De retour de Montreux, en Suisse, la délégation de l’AFC-M23 a procédé à la restitution des pourparlers avec le gouvernement de Kinshasa. Devant ses cadres politiques et devant toute la presse de la ville de Goma, l’équipe a passé en revue l’ensemble des activités et des points abordés durant son séjour en Suisse.
La délégation est revenue avec deux signatures jugées importantes : d’une part, la libération des prisonniers détenus par deux parties, qui doit bientôt commencer ; d’autre part, le libre passage de l’aide humanitaire ainsi que des personnes.

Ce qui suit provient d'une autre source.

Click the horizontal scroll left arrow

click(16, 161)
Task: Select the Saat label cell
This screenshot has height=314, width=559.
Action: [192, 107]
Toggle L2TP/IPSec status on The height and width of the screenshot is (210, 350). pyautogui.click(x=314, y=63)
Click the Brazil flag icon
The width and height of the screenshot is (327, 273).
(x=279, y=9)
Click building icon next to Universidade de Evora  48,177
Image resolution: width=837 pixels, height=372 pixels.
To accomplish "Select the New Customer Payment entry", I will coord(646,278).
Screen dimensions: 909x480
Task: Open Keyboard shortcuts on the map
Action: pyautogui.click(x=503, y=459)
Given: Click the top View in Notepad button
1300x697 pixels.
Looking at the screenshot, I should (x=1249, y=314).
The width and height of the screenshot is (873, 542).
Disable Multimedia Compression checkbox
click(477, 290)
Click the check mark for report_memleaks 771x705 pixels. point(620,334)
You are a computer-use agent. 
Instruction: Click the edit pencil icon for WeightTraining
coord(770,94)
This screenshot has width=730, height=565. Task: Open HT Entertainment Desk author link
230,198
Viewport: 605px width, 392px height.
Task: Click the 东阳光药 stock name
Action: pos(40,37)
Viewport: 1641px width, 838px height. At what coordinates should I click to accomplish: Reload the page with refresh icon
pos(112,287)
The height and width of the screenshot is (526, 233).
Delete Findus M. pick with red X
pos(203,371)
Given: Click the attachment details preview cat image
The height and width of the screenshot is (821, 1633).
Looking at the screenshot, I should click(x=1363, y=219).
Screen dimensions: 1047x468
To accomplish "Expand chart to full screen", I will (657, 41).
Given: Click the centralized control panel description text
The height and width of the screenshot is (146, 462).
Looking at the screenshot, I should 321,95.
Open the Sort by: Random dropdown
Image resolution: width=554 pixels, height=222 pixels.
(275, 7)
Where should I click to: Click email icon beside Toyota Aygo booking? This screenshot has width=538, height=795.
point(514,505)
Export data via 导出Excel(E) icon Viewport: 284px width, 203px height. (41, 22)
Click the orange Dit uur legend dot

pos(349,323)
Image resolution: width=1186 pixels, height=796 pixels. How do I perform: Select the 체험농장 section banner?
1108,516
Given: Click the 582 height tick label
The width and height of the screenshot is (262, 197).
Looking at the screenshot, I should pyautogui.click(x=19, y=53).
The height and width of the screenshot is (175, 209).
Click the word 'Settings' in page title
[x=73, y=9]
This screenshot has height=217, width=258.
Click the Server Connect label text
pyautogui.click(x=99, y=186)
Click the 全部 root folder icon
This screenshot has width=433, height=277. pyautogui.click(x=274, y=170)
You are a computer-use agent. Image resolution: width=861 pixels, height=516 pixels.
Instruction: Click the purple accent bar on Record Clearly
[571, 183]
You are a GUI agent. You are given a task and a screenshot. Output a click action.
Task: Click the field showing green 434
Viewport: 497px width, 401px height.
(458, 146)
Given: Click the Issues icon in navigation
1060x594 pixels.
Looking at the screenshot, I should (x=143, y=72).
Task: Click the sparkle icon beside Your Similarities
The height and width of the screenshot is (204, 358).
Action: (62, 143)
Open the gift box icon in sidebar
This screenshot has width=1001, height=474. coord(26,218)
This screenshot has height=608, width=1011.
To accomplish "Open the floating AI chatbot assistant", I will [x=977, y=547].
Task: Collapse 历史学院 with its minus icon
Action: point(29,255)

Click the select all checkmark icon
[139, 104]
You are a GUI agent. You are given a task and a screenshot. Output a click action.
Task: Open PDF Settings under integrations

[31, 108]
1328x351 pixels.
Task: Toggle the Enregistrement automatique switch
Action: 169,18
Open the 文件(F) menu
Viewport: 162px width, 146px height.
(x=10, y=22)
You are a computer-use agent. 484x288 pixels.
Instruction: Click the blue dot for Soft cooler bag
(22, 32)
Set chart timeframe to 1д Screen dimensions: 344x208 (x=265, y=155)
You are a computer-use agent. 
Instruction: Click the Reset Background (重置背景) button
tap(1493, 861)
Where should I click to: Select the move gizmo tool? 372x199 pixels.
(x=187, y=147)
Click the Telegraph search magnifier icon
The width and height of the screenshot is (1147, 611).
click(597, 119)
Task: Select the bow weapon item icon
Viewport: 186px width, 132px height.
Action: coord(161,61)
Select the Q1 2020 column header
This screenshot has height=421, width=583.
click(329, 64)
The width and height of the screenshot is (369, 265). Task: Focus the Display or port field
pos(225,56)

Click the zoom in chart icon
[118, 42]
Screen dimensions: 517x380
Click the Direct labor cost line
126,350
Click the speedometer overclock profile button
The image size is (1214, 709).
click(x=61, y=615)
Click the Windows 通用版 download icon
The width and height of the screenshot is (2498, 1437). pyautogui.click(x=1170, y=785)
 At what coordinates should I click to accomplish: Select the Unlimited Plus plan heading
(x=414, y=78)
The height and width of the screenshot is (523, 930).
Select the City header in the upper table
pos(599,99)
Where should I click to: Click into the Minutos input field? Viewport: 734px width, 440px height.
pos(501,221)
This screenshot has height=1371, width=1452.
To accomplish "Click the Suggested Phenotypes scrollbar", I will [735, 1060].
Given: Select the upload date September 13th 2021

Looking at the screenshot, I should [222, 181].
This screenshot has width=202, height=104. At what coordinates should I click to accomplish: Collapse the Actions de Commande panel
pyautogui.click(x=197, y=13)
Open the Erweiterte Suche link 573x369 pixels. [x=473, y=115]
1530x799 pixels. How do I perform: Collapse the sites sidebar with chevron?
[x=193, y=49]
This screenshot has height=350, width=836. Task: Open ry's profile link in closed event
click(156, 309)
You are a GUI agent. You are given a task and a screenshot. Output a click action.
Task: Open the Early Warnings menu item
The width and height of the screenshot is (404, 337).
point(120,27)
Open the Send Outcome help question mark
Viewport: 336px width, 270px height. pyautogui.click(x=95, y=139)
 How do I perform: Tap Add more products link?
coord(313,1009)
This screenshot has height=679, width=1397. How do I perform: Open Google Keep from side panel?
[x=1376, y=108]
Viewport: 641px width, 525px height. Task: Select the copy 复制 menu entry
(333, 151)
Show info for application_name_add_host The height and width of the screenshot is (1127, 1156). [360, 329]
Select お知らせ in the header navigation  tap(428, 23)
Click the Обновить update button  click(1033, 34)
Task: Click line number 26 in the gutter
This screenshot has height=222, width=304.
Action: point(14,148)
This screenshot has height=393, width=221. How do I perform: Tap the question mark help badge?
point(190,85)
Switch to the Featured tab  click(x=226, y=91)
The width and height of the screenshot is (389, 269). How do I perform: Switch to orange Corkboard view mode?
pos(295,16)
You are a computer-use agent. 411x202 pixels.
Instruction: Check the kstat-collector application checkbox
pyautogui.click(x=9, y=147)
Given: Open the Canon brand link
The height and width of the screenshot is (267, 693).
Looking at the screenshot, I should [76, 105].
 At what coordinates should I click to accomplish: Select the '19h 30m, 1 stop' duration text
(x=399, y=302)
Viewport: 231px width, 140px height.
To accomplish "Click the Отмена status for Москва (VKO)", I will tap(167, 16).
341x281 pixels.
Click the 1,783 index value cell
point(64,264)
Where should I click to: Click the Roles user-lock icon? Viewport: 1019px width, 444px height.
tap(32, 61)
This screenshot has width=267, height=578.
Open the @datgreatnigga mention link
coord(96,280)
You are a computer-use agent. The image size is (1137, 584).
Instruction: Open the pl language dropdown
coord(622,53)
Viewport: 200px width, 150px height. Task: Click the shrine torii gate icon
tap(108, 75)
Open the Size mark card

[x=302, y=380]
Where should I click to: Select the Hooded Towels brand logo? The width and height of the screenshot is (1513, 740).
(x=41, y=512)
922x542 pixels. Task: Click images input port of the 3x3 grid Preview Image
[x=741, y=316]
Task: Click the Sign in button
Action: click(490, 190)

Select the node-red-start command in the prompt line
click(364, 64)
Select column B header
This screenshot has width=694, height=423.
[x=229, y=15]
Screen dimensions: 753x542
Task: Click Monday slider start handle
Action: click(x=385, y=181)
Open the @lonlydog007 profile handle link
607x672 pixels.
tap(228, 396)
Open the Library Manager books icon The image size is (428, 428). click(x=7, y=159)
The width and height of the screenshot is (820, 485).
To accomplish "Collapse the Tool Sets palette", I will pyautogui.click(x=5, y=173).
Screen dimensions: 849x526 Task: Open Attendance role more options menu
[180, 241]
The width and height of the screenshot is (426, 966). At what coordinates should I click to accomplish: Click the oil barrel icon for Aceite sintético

Au cours de cette activité de restitution, l’AFC-M23 a rappelé sa volonté de respecter les engagements pris, en faisant référence au nombre de personnes déjà libérées.
« Nous avons plus de 4000 membres FARDC et nous sommes prêts à les libérer. Nous avions déjà remis 1380 éléments FARDC, facilité le retour du contingent SAMIRDC, et procédé à la libération des FDLR, des mercenaires roumains et d’autres encore. Mais du côté de Kinshasa, personne n’était encore libéré », a déclaré le secrétaire permanent Benjamin Mbonimpa.
De la restitution à la presse

Juste après, l’équipe a restitué les informations à la presse locale, nationale et internationale. Dans la foulée, Benjamin Mbonimpa a indiqué qu’ils ont insisté sur l’ouverture des banques, une situation qu’il juge injustement imposée à la population du Nord-Kivu et du Sud-Kivu, actuellement en difficulté financière.
« À Goma comme à Bukavu, les systèmes financiers sont paralysés. Les petites entreprises et les citoyens ne peuvent plus effectuer de transactions par les canaux formels. Des économies locales entières ont été plongées dans la paralysie du jour au lendemain », a martelé Mbonimpa.
De l’endurance et de la résilience
Malgré la situation économique imposée par Kinshasa, la population des zones libérées par l’AFC-M23 reste résiliente : elle endure tout en espérant que les pourparlers de Suisse, ainsi que le processus de Doha, produiront des résultats « concrets » et « significatifs ».
À la presse, Mbonimpa a rassuré que, malgré toutes ces difficultés, l’AFC-M23, proche de la population, continue de travailler avec l’ensemble des communautés afin d’élaborer des cadres favorisant la stabilisation économique, l’investissement responsable et des corridors commerciaux transparents.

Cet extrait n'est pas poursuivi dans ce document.